Forgotten upset: 1958 World Series

When you think of a major World Series upset, a particular image springs to mind. In one corner, there’s a seemingly invincible team loaded to the gills with talent. In the other corner, challenging them you have a team with a clear flaw. Perhaps they have a gaping hole in their roster. Or maybe they come from a league that’s clearly inferior. It could be they just don’t look as good as their record.

That describes the setup for almost all the game’s greatest October surprises. It also describes 1958, when the Yankees won in seven games to capture their seventh title in 10 years.

Now you might think 1958 can’t possibly be considered an upset. That year the New York Yankees bulldozed their way through the American League without a serious challenger while winning their ninth pennant in a decade under manager Casey Stengel. Underdog? They were the most dominating franchise in baseball history in the midst of their most incredible stretch of glory ever. That’s as un-upset-ish as it gets.
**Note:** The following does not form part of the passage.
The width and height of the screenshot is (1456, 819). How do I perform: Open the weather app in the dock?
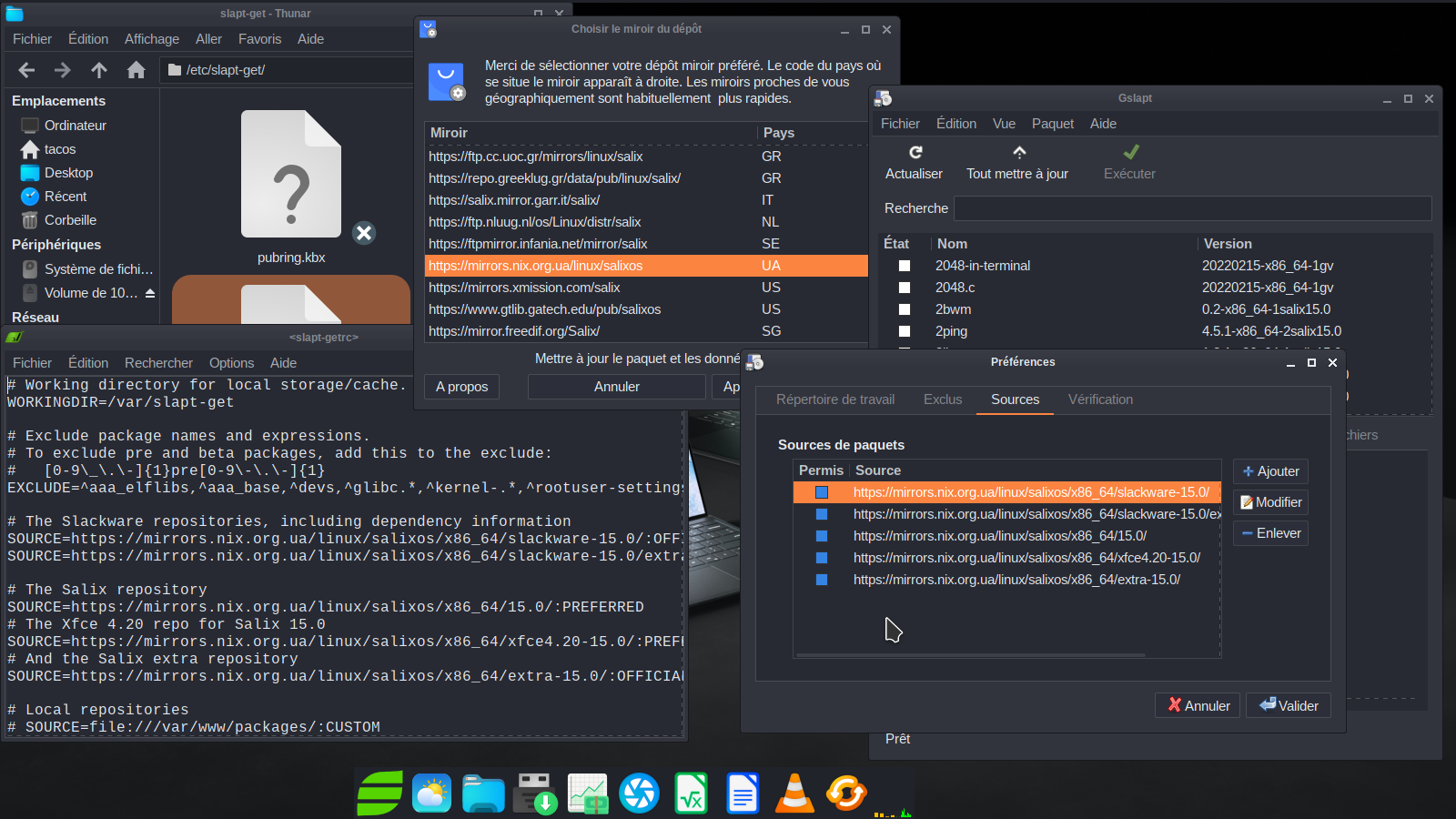(431, 793)
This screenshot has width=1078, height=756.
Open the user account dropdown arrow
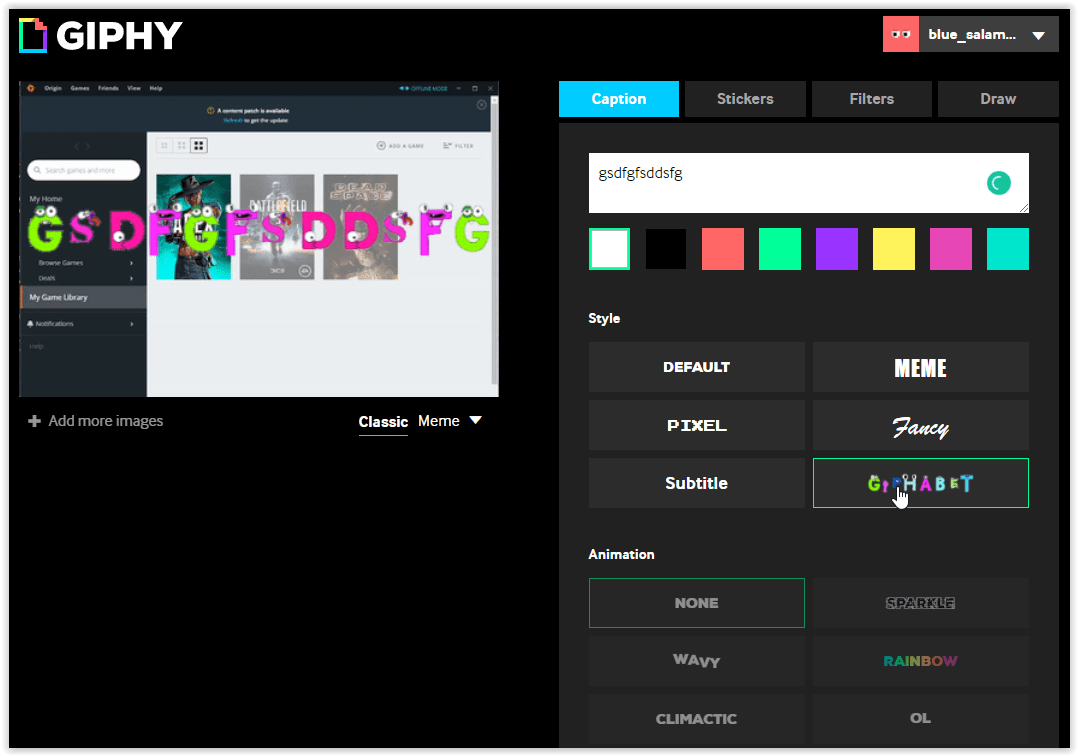[x=1038, y=36]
Yet, strange as it may sound, the 1958 Yanks had no business winning it all. When October arrived, they were not a great team. In fact, they weren’t even a good team. As good as the Yankees had been for the previous 10 years, and would be in the near future, at that moment they may have been worse than the Cubs. They certainly weren’t as good as the opposing Milwaukee Braves.

When they were great

The Yanks were great for almost all the 1950s. They had won eight of the previous nine pennants, including three in a row; that’s something you don’t fluke your way into. At first, 1958 looked like it might be their best season ever. Unlike Joe McCarthy’s squads who won pennants by an average of almost 15 games from 1936 to 1939, Stengel’s teams never won by double digits, and most of them came by five games or fewer. They led by 10 games or more at any stretch of the season in only two seasons.

But 1958 began like it was the McCarthy era all over again. Riding early win streaks of six and 10 games, the Yanks ended the pennant race before Memorial Day. After sweeping a May 25 doubleheader in Cleveland, they had a 25-6 record and a nine-game lead.
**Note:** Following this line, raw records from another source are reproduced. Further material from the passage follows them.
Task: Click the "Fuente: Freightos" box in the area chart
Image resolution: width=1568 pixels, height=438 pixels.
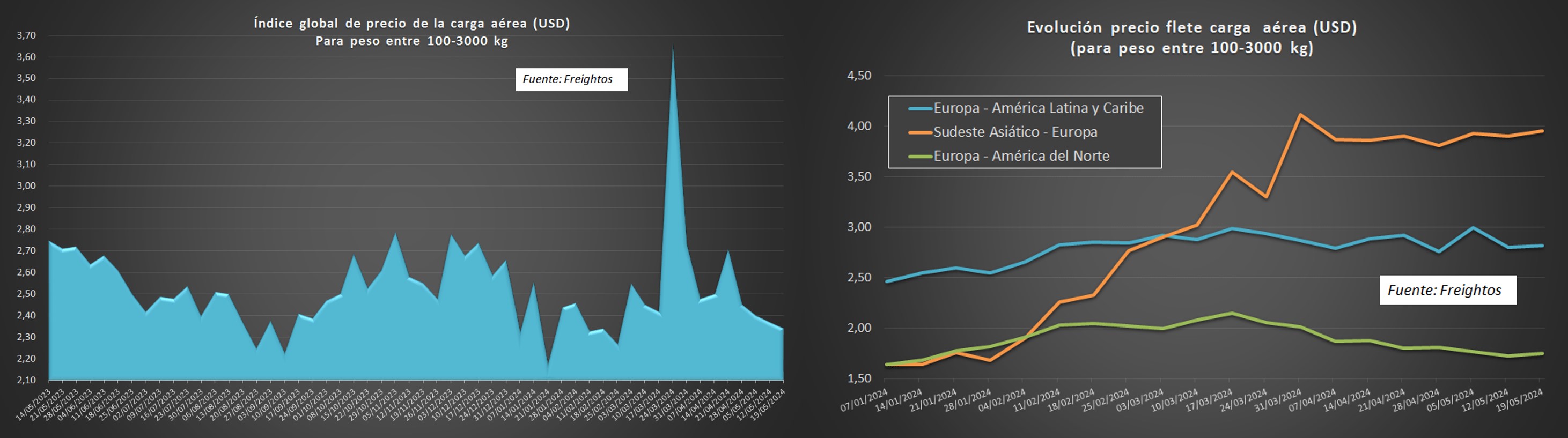Action: 571,79
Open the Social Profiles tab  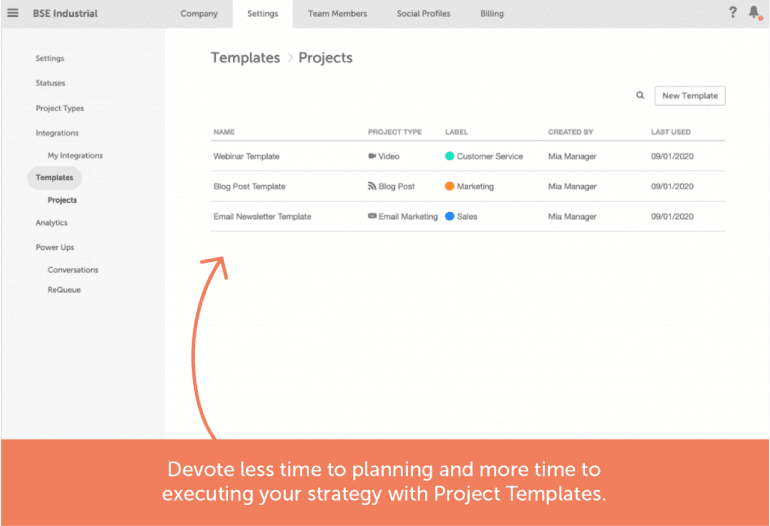[423, 14]
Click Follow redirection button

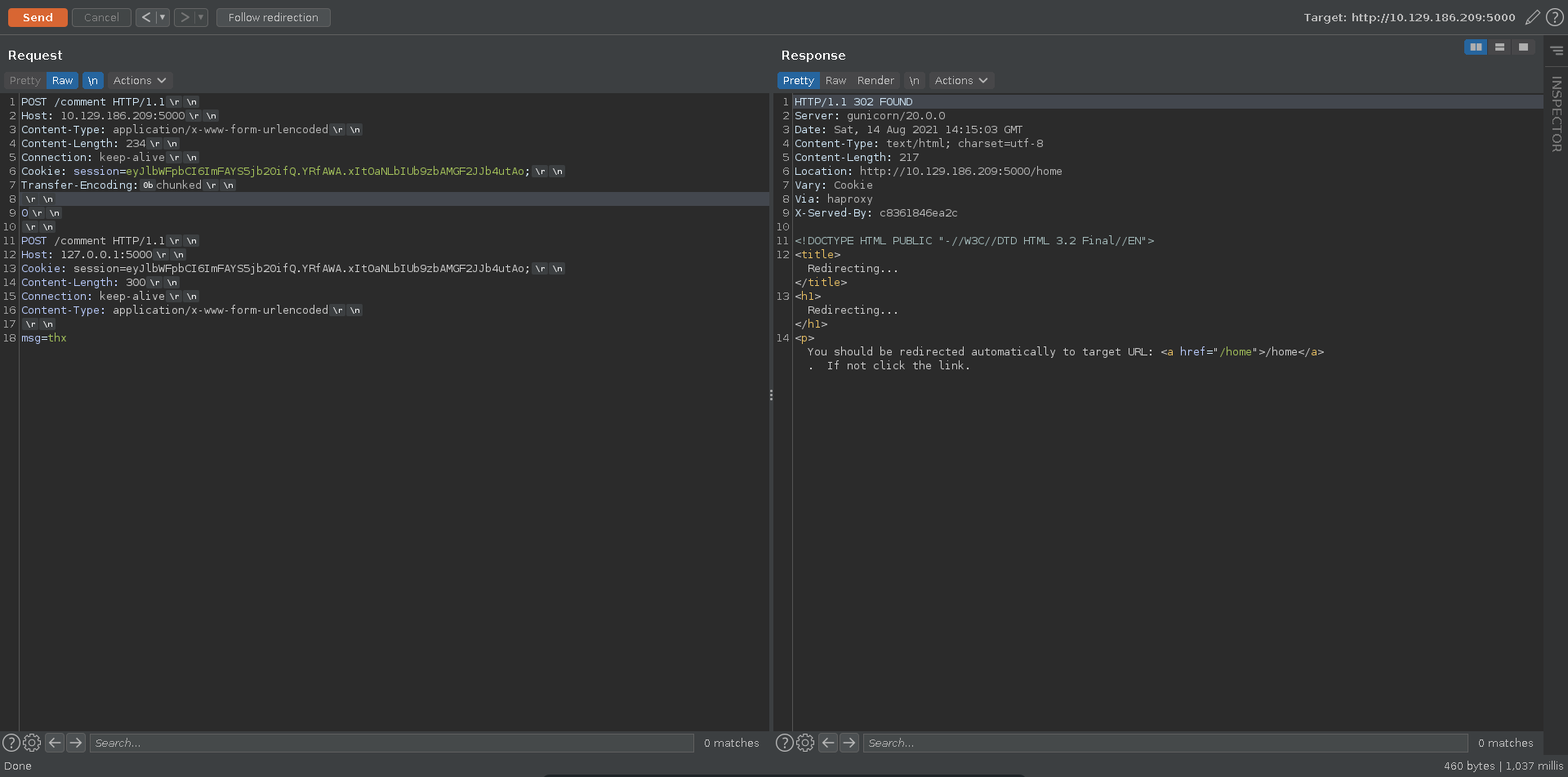pyautogui.click(x=273, y=17)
Their secret was their pitching, which had allowed just 71 runs. Only one other team allowed fewer than 136. Unreal. They had the two best pitchers in the league. Naturally, Whitey Ford was one of them. Their ace since Allie Reynolds had retired, Ford was having his best season to date. A complete game 6-1 victory in the first game of that May 25 matchup put his ERA at 1.64. He would keep it under or near 2.00 all season. Rivaling him was former St. Louis Brown Bob Turley. He completed each of his first seven starts, four as shutouts, for an unholy 0.86 ERA.

Turley was really the key element to the team. The year before, he’d been the fourth-best pitcher on the squad, behind Ford, former MVP Bobby Shantz, and Tom Sturdivant. The former was off to a good start, but not nearly as good as he’d been the year before, while the latter was injured and ineffective. As long as Turley and Ford continued to be baseball freakin’ demigods, Stengel could cobble something together from the Art Ditmars and Don Larsens of the world to make the overall staff effective.
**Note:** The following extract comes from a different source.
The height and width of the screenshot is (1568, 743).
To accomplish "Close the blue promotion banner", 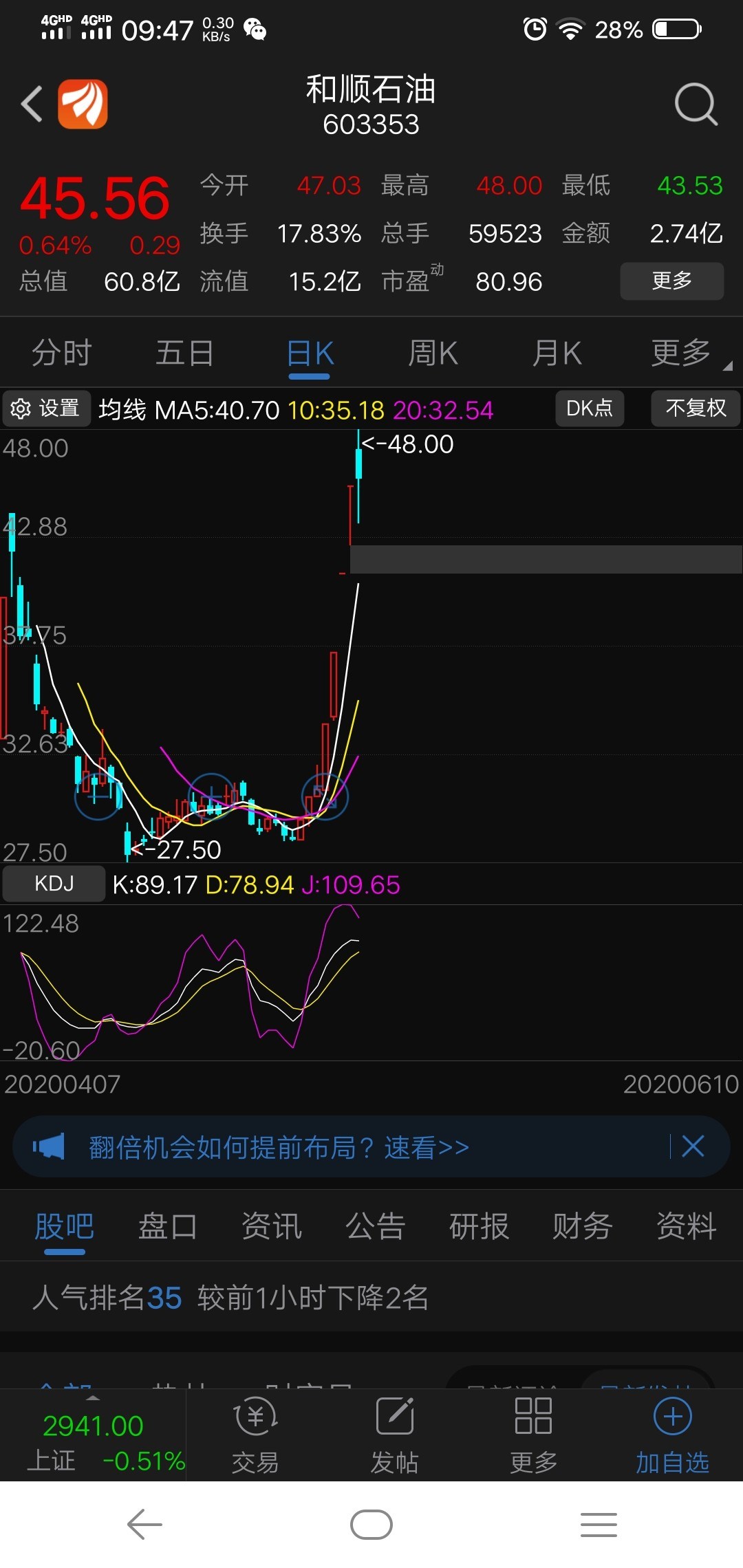I will (x=693, y=1146).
No team could keep winning 80% of their games. They played like a normal Stengel squad, winning 60% of their games for the next three months. Sturdivant continued to scuffle while Stengel banished Shantz to the bullpen. But with Ditmar and Larsen pitching fine behind the Terrible Twosome, the team cruised. Only July 25, the Yanks beat the Indians 6-0 (behind Ford, whose ERA dropped down to 1.68) to give Casey a 14.5-game lead, the largest he had ever enjoyed with the franchise. A week later, it was up to 17 games.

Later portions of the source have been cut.